Le Beau Monde, de Laure Mi Hyun Croset … tout un chacun s’y reconnaîtra !

C’est un mariage aristocratique qui s’annonce, par une merveilleuse journée estivale. Mais la mariée ne se présente pas à l’église où l’attendent des invités policés et les noces, Seigneur, les noces seront annulées. Mais pas le banquet, vous n’y pensez pas, pas le banquet durant lequel les convives se laisseront aller à des confidences plus aigres que douces sur la fiancée qui abandonne devant l’autel un charmant jeune homme à la double particule, double particule qu’il rêve de lui offrir et qu’elle piétine avec un manque de savoir-vivre qui réjouit secrètement tout un entourage joyeusement perfide. Peut-on imaginer plus retors qu’un non-mariage durant lequel on festoie avec force postillons tout en tentant vaille que vaille de cerner la personnalité de celle qui impose sa présence par l’absence ?

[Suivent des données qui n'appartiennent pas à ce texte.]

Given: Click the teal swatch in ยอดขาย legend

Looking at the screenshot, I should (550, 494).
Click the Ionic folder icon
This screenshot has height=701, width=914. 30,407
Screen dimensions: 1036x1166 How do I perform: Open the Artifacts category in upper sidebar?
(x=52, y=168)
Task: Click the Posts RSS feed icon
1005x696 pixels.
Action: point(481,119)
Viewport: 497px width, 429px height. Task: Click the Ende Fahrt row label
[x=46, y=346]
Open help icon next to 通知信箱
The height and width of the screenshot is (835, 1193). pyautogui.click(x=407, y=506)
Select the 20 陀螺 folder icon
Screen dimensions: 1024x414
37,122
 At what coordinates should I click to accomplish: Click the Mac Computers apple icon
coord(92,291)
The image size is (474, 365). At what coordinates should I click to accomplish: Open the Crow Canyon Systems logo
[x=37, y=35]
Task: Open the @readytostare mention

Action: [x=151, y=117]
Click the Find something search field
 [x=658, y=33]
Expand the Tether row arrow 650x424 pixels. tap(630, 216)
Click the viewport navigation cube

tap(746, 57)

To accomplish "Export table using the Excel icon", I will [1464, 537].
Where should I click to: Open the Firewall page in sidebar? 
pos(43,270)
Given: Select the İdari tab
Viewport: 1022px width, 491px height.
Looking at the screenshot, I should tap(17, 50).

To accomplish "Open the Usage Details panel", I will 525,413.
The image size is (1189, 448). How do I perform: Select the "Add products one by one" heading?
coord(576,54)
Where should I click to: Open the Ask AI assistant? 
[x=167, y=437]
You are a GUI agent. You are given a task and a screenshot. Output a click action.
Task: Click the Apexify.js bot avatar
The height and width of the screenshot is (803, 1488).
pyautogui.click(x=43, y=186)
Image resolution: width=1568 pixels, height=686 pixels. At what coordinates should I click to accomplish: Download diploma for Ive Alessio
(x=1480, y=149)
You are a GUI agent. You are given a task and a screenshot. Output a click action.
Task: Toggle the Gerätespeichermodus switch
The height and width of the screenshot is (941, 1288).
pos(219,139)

C’est une femme magnifique qui écrit ce roman, il faut le savoir, le comprendre, la chercher. L’entrapercevoir seulement et pourtant elle est partout dans ces lignes qu’elle nous offre, y compris dans ses nombreuses contradictions. C’est une femme forte, une femme puissante. Lucide. Une femme qui virevolte parmi les voyelles, joue avec les consonnes. Une femme qui manie le verbe comme personne. Elle le sculpte, le cisèle, et puis l’observe. Recommence. Guette le rythme pour mieux le surprendre, le prendre dans ses filets. Le retenir en vain et puis le poursuivre à plein galop. Le lecteur tournera la dernière page essoufflé peut-être, mais indubitablement soufflé par la maestria de cette Diane chasseresse.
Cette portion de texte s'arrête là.